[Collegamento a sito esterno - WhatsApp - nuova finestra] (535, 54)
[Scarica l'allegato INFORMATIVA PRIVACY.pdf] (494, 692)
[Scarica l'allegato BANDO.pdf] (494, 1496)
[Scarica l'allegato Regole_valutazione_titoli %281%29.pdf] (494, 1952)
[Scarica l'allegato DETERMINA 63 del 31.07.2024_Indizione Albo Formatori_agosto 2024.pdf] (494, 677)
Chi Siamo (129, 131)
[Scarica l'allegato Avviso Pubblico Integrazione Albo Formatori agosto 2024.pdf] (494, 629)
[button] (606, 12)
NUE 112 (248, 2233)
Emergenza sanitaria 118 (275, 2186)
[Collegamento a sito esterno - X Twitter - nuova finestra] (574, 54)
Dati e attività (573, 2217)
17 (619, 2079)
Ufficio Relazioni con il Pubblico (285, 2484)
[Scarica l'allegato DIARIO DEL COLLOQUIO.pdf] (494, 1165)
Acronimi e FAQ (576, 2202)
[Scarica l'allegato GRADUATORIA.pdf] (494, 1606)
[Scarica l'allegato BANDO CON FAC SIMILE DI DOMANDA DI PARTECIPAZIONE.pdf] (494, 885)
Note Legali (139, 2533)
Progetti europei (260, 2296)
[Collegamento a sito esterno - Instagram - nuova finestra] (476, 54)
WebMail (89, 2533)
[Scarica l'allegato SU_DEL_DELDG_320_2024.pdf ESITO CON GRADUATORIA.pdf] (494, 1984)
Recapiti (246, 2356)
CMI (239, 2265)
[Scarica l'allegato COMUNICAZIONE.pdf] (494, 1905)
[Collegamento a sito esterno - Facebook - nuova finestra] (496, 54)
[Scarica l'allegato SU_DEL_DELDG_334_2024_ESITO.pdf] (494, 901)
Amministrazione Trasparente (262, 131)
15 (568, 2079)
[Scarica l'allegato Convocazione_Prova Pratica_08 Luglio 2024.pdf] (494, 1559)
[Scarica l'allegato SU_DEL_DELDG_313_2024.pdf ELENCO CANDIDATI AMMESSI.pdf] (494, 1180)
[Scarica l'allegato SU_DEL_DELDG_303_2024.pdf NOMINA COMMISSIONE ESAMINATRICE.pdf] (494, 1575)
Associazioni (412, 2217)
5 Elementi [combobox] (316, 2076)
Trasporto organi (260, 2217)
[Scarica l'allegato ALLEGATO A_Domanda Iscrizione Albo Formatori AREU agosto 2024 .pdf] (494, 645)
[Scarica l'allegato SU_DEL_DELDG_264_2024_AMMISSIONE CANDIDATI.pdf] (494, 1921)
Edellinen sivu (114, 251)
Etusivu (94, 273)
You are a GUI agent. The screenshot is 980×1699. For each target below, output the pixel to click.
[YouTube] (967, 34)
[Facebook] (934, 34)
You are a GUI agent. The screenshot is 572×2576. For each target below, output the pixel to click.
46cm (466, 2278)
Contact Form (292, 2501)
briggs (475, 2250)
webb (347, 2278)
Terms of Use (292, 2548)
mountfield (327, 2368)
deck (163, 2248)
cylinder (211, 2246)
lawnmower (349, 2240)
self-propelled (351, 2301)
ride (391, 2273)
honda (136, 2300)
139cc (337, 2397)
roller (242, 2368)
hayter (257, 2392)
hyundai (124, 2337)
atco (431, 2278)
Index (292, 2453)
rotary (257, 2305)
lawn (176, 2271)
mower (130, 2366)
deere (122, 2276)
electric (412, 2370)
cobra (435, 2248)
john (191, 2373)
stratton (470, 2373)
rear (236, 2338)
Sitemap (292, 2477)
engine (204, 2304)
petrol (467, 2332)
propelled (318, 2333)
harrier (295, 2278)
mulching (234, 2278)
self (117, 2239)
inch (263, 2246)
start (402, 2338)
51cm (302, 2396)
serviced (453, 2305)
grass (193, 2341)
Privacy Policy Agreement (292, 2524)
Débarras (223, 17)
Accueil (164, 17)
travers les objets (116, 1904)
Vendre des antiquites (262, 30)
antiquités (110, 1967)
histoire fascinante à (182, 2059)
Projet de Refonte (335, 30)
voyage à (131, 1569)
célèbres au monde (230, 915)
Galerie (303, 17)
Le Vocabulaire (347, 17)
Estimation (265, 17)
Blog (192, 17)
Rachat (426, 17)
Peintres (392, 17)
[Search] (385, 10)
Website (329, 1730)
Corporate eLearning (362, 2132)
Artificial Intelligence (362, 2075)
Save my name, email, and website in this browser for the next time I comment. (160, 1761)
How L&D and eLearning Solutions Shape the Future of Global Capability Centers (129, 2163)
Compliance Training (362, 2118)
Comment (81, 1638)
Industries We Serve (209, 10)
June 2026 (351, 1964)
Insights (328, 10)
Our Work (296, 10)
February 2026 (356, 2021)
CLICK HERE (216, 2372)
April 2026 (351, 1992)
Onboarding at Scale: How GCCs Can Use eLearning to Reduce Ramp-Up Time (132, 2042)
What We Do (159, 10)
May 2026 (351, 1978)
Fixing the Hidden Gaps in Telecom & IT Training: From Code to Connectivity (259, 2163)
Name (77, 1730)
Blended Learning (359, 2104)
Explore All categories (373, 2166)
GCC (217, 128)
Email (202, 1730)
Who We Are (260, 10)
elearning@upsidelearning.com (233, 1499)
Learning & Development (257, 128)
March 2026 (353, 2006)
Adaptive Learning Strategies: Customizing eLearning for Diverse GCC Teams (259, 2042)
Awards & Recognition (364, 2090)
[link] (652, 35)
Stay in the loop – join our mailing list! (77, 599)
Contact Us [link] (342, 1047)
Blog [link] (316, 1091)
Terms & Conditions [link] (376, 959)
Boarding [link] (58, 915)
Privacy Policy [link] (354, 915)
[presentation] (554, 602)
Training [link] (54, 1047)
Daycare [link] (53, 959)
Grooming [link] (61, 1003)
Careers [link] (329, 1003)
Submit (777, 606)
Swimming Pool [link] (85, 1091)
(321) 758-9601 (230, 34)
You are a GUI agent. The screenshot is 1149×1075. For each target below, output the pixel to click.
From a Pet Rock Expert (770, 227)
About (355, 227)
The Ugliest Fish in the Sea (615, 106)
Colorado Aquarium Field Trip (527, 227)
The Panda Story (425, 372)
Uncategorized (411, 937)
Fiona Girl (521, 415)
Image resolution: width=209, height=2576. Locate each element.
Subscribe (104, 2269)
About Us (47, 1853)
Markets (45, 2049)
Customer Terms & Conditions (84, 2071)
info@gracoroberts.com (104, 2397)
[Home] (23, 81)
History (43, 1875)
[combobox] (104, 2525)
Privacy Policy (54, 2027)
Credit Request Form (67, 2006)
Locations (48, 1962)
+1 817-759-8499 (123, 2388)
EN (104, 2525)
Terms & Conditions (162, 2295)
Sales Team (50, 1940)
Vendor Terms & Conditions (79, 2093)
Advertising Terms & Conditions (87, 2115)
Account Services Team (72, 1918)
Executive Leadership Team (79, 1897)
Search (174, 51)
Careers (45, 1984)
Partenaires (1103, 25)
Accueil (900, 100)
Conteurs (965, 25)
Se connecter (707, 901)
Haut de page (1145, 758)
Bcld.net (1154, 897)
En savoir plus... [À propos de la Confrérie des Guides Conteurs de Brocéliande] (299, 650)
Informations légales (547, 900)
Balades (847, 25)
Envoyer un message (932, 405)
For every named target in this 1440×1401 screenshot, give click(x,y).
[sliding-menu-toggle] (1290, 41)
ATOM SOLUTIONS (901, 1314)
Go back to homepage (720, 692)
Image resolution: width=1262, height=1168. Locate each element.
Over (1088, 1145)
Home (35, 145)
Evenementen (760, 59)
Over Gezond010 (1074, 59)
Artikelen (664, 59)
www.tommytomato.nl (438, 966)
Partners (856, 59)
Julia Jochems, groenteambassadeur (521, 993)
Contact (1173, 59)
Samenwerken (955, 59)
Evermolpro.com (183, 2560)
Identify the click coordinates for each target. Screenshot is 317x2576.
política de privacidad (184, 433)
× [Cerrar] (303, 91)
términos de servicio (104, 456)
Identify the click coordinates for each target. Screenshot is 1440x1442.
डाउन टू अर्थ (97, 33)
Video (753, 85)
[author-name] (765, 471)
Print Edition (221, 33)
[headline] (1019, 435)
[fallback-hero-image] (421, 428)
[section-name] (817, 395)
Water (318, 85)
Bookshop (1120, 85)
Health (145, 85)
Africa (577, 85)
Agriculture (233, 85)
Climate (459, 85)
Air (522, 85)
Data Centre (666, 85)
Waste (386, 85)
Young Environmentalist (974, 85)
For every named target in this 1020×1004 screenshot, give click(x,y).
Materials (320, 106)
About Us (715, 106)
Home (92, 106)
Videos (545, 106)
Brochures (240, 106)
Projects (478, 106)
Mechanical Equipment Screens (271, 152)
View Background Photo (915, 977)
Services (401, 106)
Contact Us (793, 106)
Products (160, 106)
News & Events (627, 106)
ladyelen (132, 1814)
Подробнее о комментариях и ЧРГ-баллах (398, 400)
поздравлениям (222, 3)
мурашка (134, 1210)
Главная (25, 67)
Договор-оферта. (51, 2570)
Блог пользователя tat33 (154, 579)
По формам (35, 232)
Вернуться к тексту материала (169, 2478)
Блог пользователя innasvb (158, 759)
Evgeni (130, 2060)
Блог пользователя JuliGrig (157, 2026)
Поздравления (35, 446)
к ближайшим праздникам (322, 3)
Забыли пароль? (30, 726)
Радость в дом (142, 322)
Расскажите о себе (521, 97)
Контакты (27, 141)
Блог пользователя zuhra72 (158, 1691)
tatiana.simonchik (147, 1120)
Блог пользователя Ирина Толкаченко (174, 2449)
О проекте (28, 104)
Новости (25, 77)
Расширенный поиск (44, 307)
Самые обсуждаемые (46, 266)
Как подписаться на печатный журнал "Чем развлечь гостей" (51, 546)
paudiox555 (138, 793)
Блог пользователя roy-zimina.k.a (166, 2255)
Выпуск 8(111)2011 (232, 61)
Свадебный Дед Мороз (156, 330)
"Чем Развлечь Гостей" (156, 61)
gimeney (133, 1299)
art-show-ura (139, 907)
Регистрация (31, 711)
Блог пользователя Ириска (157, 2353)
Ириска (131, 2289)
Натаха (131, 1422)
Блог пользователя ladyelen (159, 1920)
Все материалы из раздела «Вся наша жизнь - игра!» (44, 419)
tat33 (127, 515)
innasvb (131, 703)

▬▬▬

REQUEST:
Edit the records from the first line through the line containing "17 (619, 2079)", inclusive, so that "WhatsApp" becomes "Telegram", and give those lines back with everything else unchanged.

EXERCISE RESULT:
[Collegamento a sito esterno - Telegram - nuova finestra] (535, 54)
[Scarica l'allegato INFORMATIVA PRIVACY.pdf] (494, 692)
[Scarica l'allegato BANDO.pdf] (494, 1496)
[Scarica l'allegato Regole_valutazione_titoli %281%29.pdf] (494, 1952)
[Scarica l'allegato DETERMINA 63 del 31.07.2024_Indizione Albo Formatori_agosto 2024.pdf] (494, 677)
Chi Siamo (129, 131)
[Scarica l'allegato Avviso Pubblico Integrazione Albo Formatori agosto 2024.pdf] (494, 629)
[button] (606, 12)
NUE 112 (248, 2233)
Emergenza sanitaria 118 (275, 2186)
[Collegamento a sito esterno - X Twitter - nuova finestra] (574, 54)
Dati e attività (573, 2217)
17 (619, 2079)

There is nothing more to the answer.